Tuesday, January 3, 2017

Hah... Hah...

The Old Stagecoach road in New River AZ

I'M not laughing.  That's the stage coach driver urging on his team! 'Giddy up'

I'm imagining myself a hundred fifty years ago, when this part of the USA was virgin territory for white folk.  It's hard to believe that settlers came from as far away as Virginia or Pennsylvania or Ohio and made their stake in the desert.  Boy, you'd have to be pretty dang hardy to survive the climate which can be a hundred twenty five degrees under a sun so hot it would bake a rattlesnake in minutes, and nights below zero temperatures! 

In those days there were still marauding Apache, the hostile climate and always lack of water.  Where Roosevelt Lake now stands, there was barely a seasonal trickle.

Another beautiful Arizona day!
 SMALL settlements sprang up around water holes, gold and silver deposits, maybe  the odd ranch or farm, and men and women and their children using guns and ammunition, ambition, hopes and dreams and perhaps a whole lotta intestinal fortitude (guts) tried to eke out a living or strike it rich. 

Tales such as the Lost Dutchman mine worth a fortune abound in the South West.

Just off the freeway and already I'm lost although I don't know it just yet.

TO get from the east to the west, you could sign up for a slow moving wagon train that gave some measure of security against hostile Indians, bandits and robbers and of course the terrain.  Many a Trail headed to the promised lands of California or Oregon but before they got there, you had to cross impassible passes, deal with the unpredictable weather and often starvation or thirst. 

If anti social as many were or simply impatient, some would strike out alone or in small groups, hungry for that claim of land or riches.

Fine tool the 27 horsepower XT 350

THERE was the Old Oregon Trail, the Santa Fe Trail, the Mormon Trail, the California Trail,  the Spanish Trail and others.  Many, like the Donner-Reed party of 1846, ended in disaster or worse.

Just ridden up a hill 50 feet higher than the one in the photo, washed out and boulder strewn.

EVENTUALLY it was inevitable that communities would spring up and if only for a while, settlers settled either from promise or exhaustion!  In a very pleasant valley just an hour's drive/ride on I-17 north of where I was now taking a break at New River, sat the lovely little city of Prescott AZ.  You could read of several adventures I have had in and around the area, traveling the Old Senator highway or the New River Trail. 

About the only way to get around in these parts during the late 1800's and much of the early 1900's was by stage coach.  Made of wood with tall wooden wheels, baggage stowage and a team of hardy horses, the passengers and driver typically with his partner riding "shotgun" carried passengers along trails from on community to another. 
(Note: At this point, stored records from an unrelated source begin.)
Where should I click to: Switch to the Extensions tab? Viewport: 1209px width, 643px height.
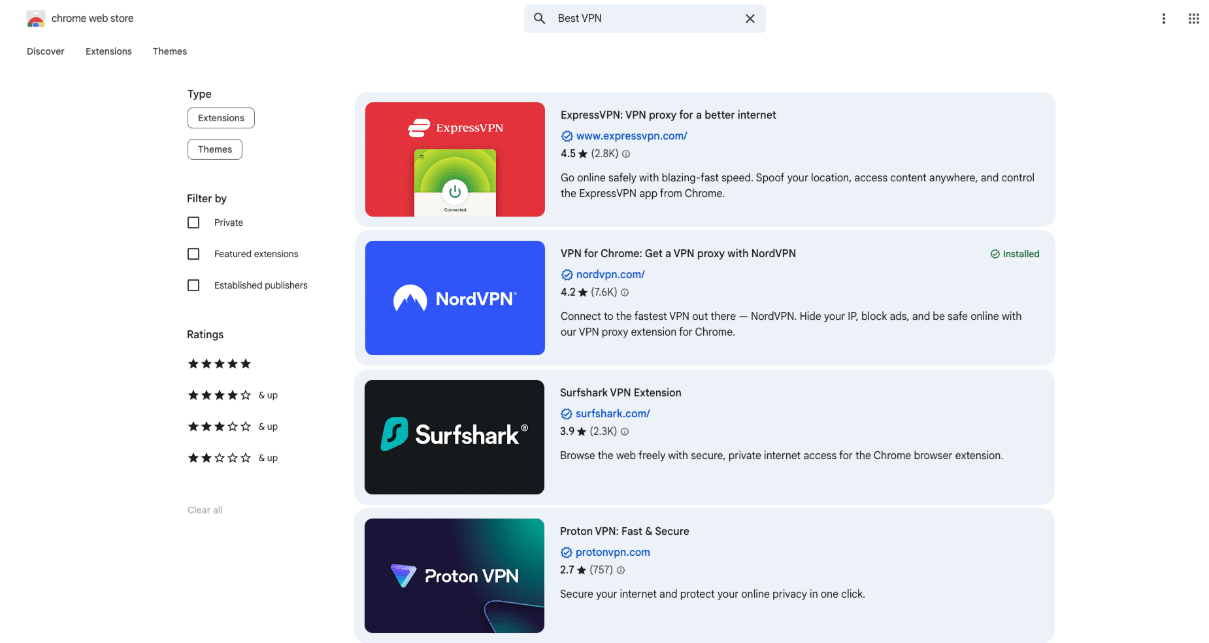[x=108, y=51]
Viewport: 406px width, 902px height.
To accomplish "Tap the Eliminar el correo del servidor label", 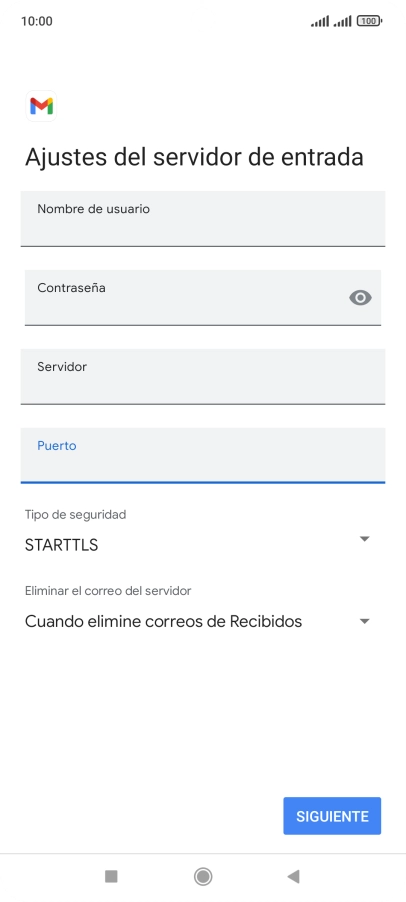I will pyautogui.click(x=108, y=591).
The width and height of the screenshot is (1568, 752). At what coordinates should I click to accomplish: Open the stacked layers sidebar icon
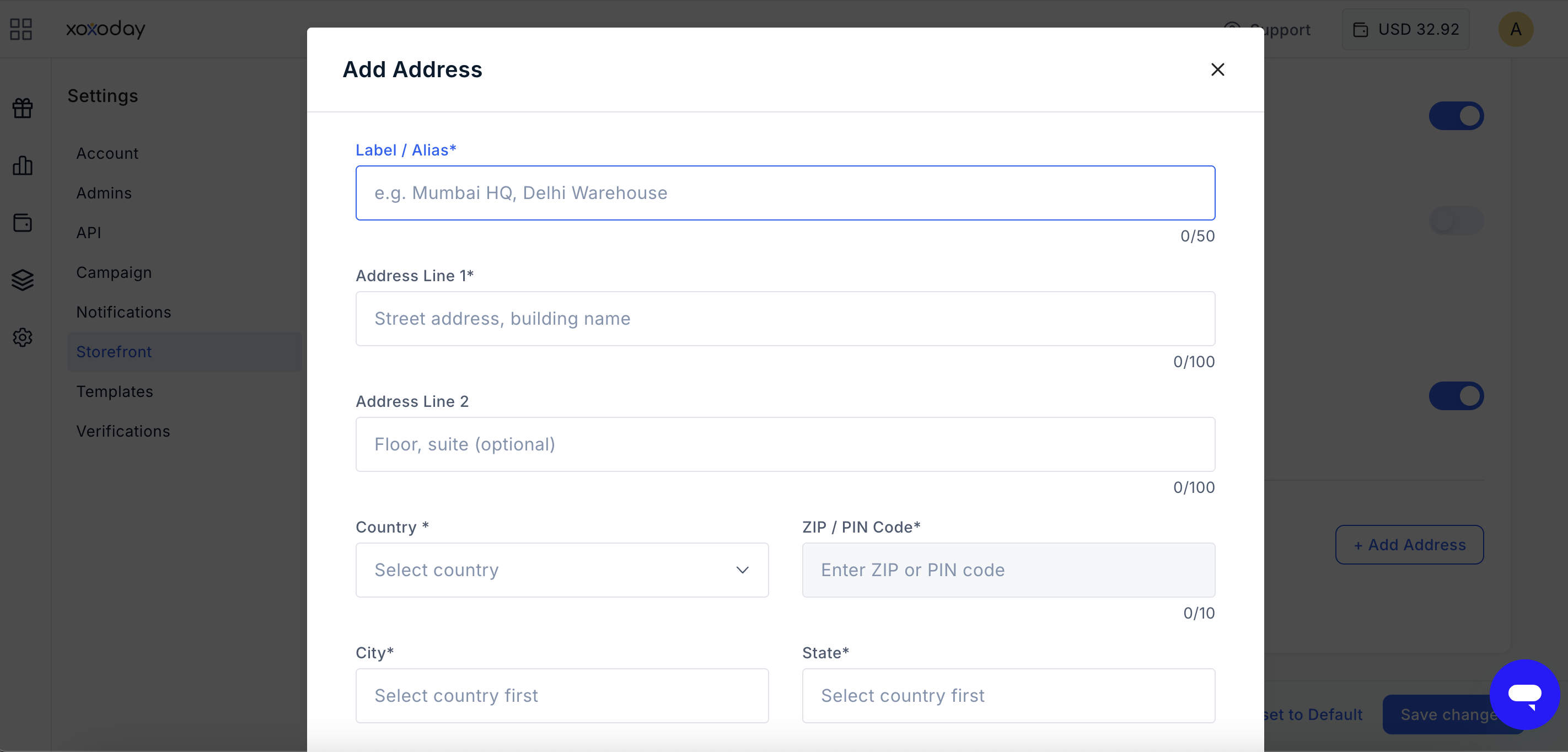23,280
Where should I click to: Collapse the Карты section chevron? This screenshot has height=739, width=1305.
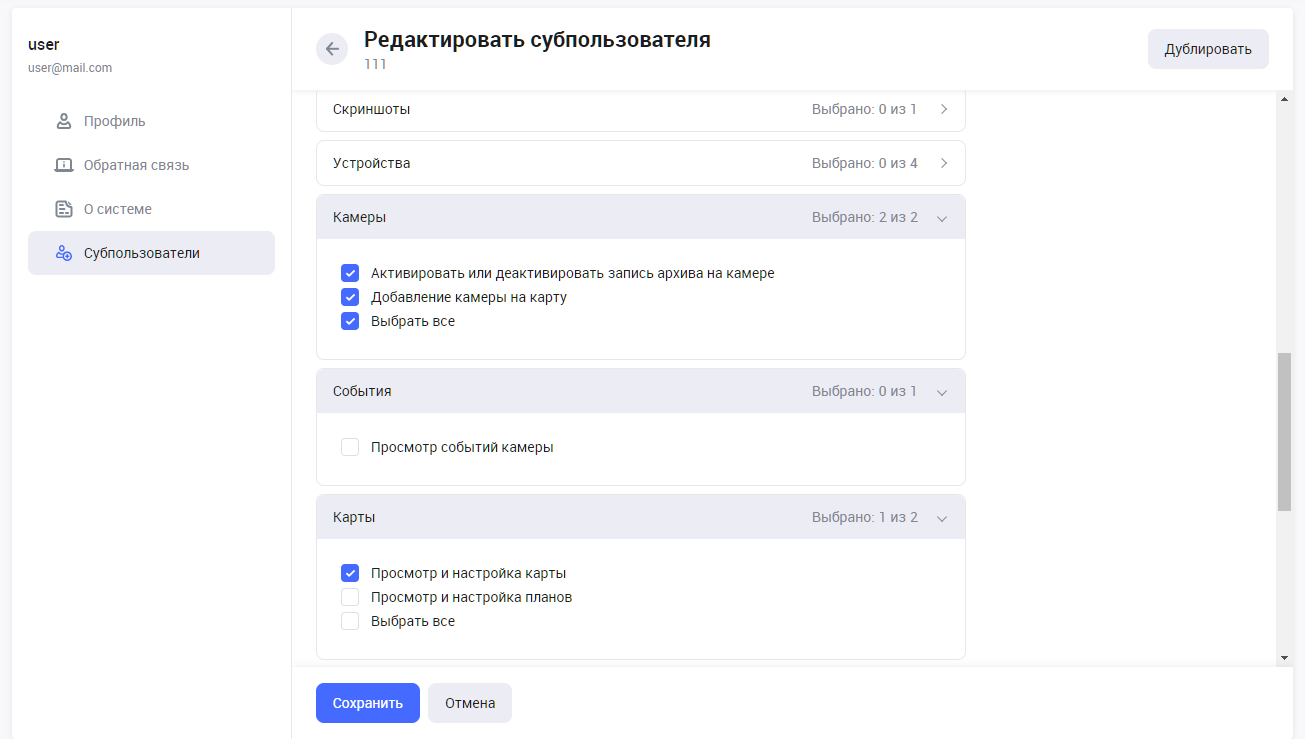(941, 518)
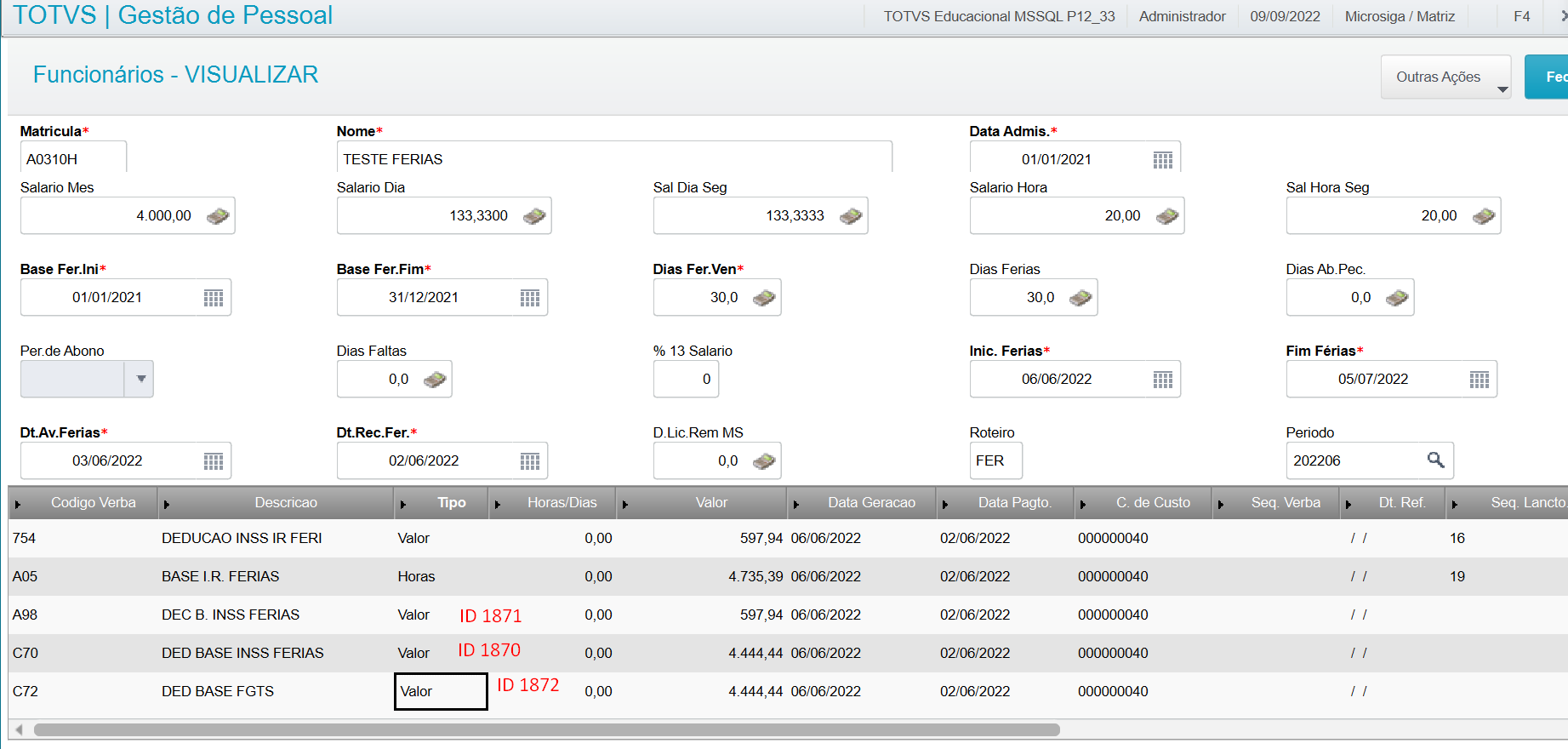Click the F4 button in top bar
The image size is (1568, 749).
point(1522,16)
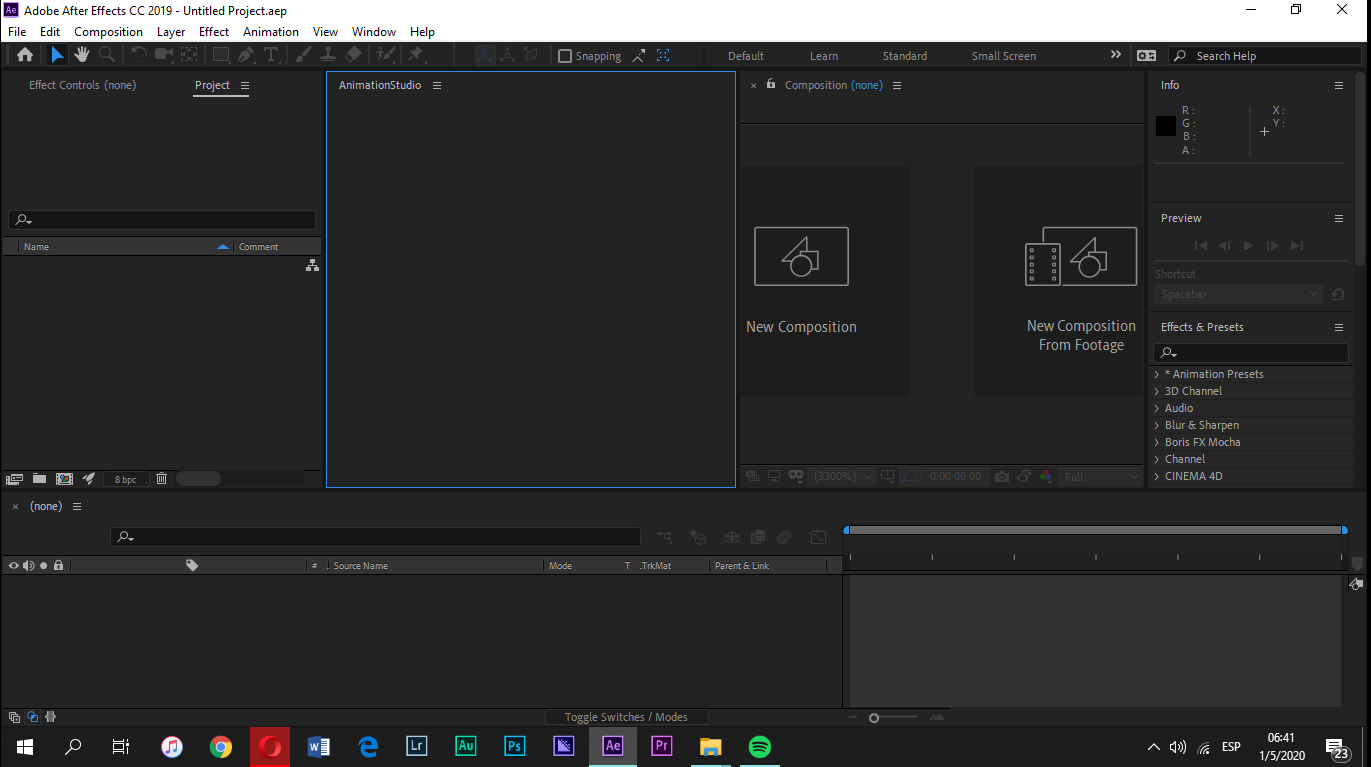Image resolution: width=1371 pixels, height=767 pixels.
Task: Select the Pen tool in toolbar
Action: point(246,55)
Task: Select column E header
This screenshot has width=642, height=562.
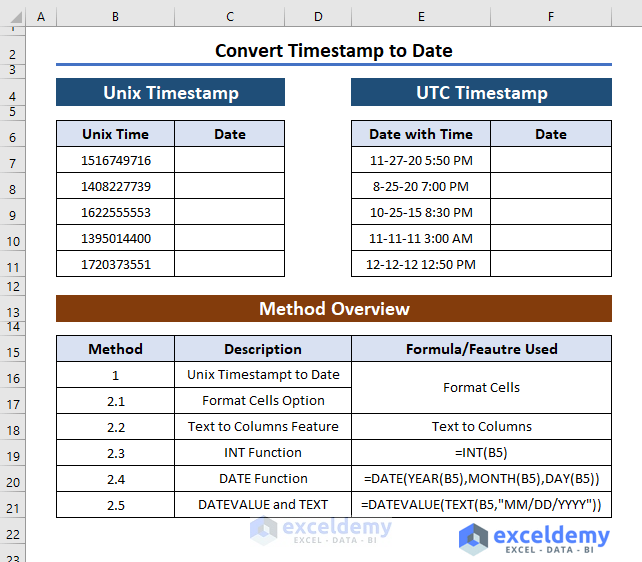Action: (421, 16)
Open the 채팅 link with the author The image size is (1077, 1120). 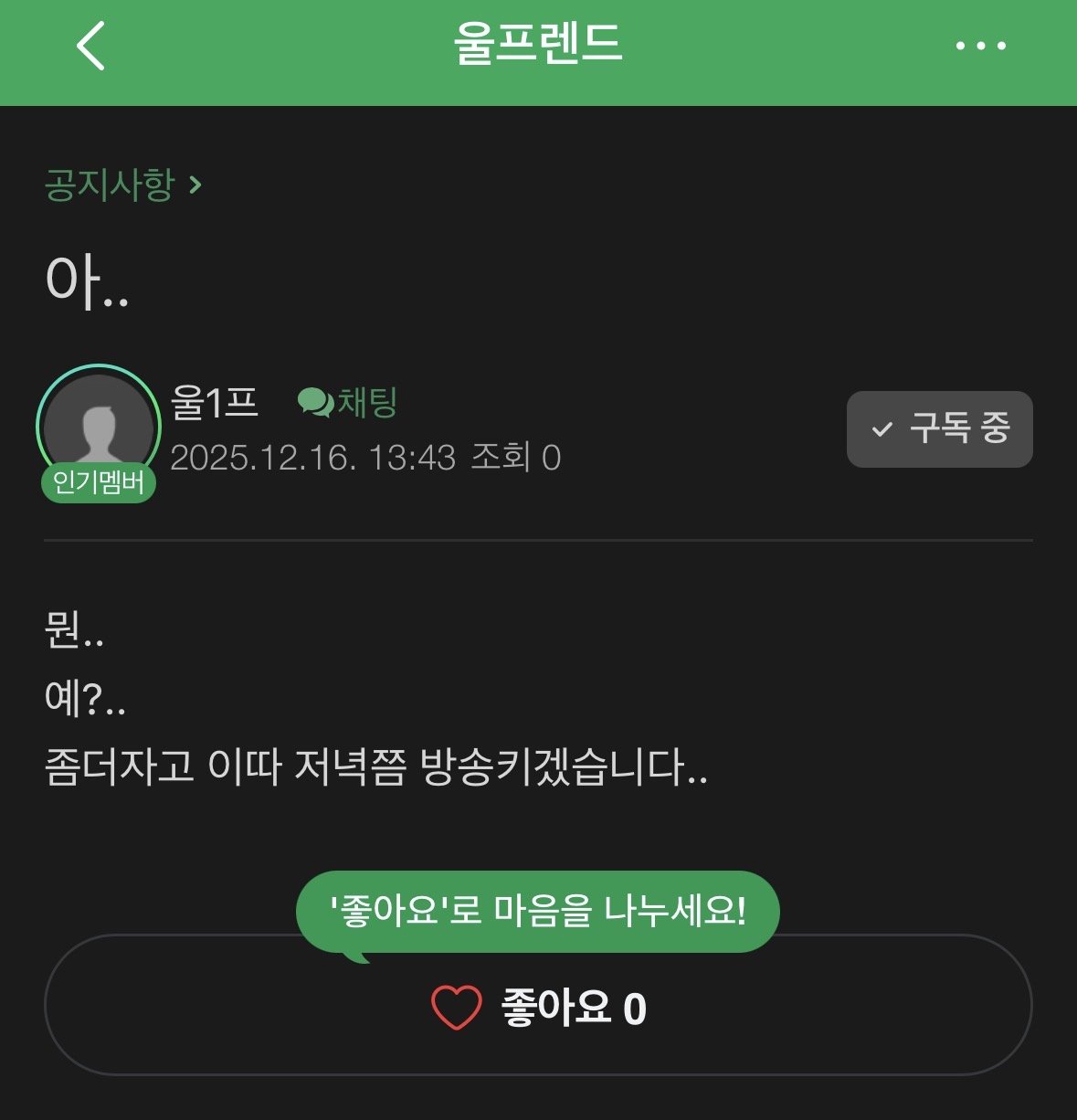tap(367, 402)
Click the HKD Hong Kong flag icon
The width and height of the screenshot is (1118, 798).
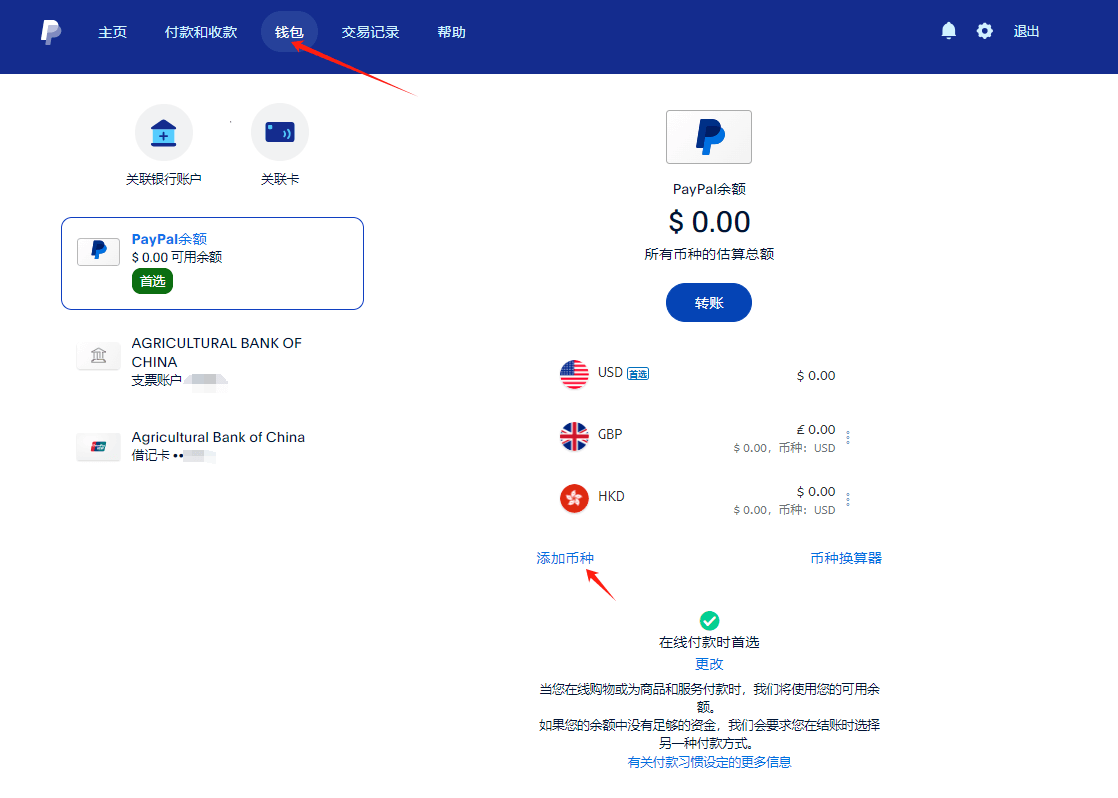pyautogui.click(x=574, y=498)
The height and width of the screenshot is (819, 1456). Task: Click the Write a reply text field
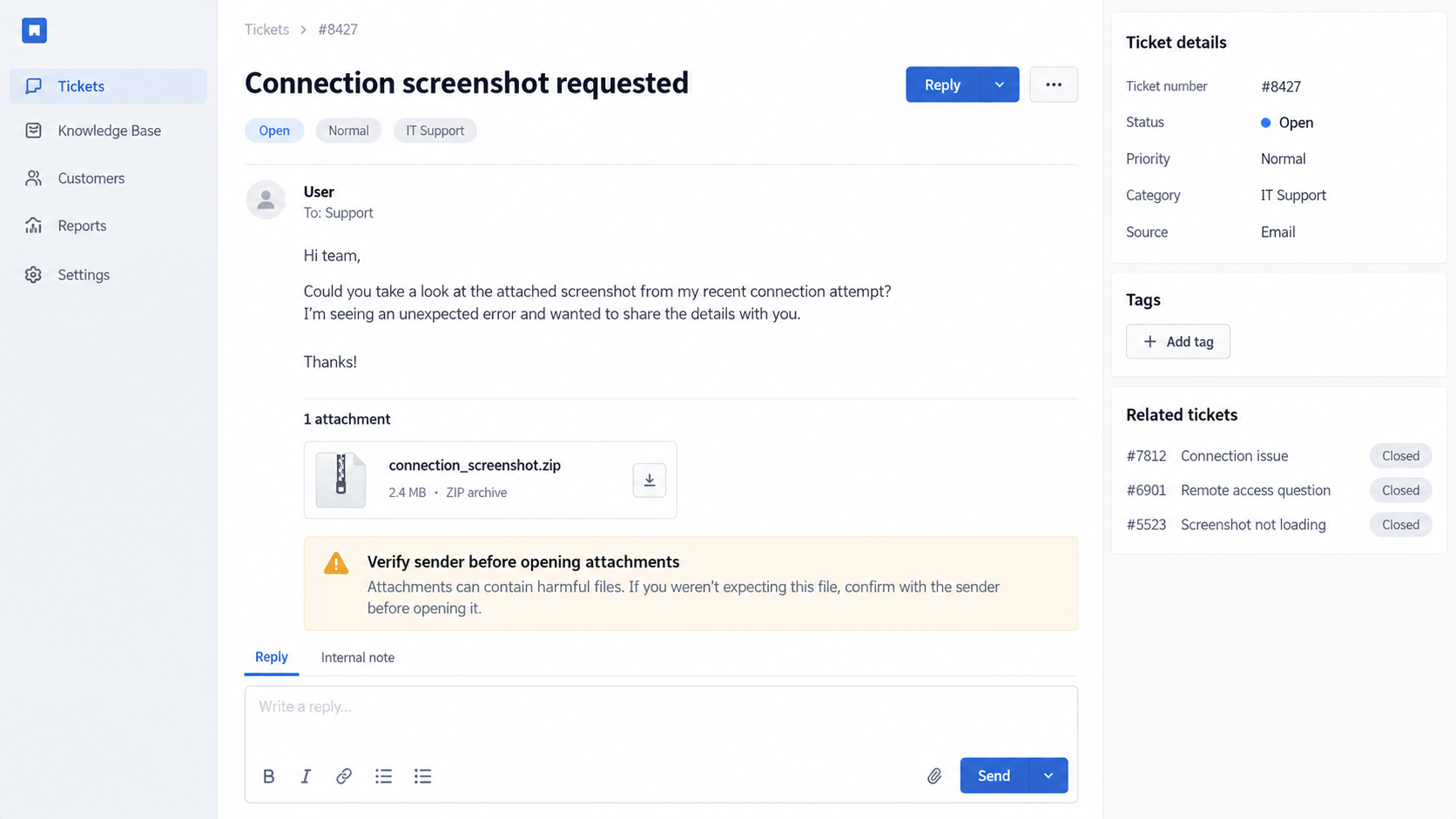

Beautiful day but about a 50 mph breeze up top the highest mountain within 5 miles!

THE route from Prescott, a distance of roughly 100 miles (160 km) with stops at Mayer, Cordes Junction and New River and onto Phoenix would need a good week to do by stage.  Even at legal speed limits on the freeway today, a Hayabusa would cover the distance in not much more than an hour! 

It's hard to believe that we have come from a horse drawn stagecoach to supersonic jet travel in barely more than a century.

ON one of my last rides this trip, I was looking to hook up with the remnants of the Old Stagecoach road in New River, and ride that north to Table Mesa road which goes in both east and west directions.  Once there I hoped to find my way either to the northern reaches of Lake Pleasant and from there maybe cross directly west to the Cow Creek road and ultimately back onto the very familiar Castle Hot Springs road from where I could ride home in my sleep (well nearly)

Alternately if I couldn't find that cross country trail I could maybe find my way south on the Old Mine road that branched off Table Mesa.

Doesn't look steep, but it is!

NOW I will mention that many of these "roads" are nothing more than Jeep trails or perhaps right of ways like the Power Line road which I'm guessing gives access to and follows one of the many high tension systems that criss cross the desert.  Of course as usual, I had my gear, food and water, and a full tank for what promised to be an exciting day trip!